Toutefois, même si M. Vincent n'a pas, mais alors pas du tout envie de se retrouver à la rue, et fera donc un effort important pour honorer son prêt, l'investisseur considère à juste titre que la signature de M. Vincent n'est pas aussi sûre que celle de l'état Américain, ou de Microsoft. La vie est injuste, parfois.
En plus, l'état américain a obligé la Midwest Bank, et les autres, a prêter à des personnes moins solvables que M. Vincent, afin, disait-il, d'éviter certaines discriminations. En outre, il a incité les deux princiapux refinanceurs dont il contrôle l'activité, Fannie Mae et Freddie Mac, qui ont racheté une part importante des prêts émis par la Midwest Bank, à racheter des crédits plus médiocres que ce que la prudence aurait commandé, afin de permettre aux plus pauvres d'acheter quand même, car les pauvres votent, parfois. Résultat, la Midwest Bank s'est dit que cela pouvait être rentable de prêter à des pauvres, finalement.
Qu'ont fait la Midwest Bank, Fannie et Freddie, pour gérer le risque représenté par des emprunteurs comme M. Vincent, et le surcroît de risque imposé par l'état ? Ils ont inventé des techniques d'assurance nouvelles, dont ils croyaient qu'elles étaient infaillibles: la titrisation "par tranches" (déjà évoquée ici) et les "crédit défault swaps", qui causent bien du soucis aux assureurs...
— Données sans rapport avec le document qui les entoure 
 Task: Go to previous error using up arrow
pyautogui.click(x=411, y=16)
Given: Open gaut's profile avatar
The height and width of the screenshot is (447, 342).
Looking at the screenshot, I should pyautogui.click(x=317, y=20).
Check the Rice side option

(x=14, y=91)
La titrisation "par tranches" consiste pour le MBS à émettre non pas un seul type d'obligations CDO à 5,5%, mais à découper le fonds en deux tranches ou plus, de taille inégale, à des taux différenciés. Dans le modèle "simple" (il faut le dire vite) à deux tranches, l'une des tranches, dite "junior", "toxique", "pourrie", ou ce que vous voulez, sera rémunérée à, disons, 6,3% --- taux choisi au hasard pour les besoins de la démonstration. Les formules mathématiques qui déterminent ces taux sont hors de ma portée ---, et représentera 10% des obligations du fonds. L'autre tranche, dite "sénior", ne recevra que 5,2%, mais en contrepartie de cette différence, la tranche à 6,3% devra absorber les pertes du MBS, avant que la tranche Sénior ne soit touchée.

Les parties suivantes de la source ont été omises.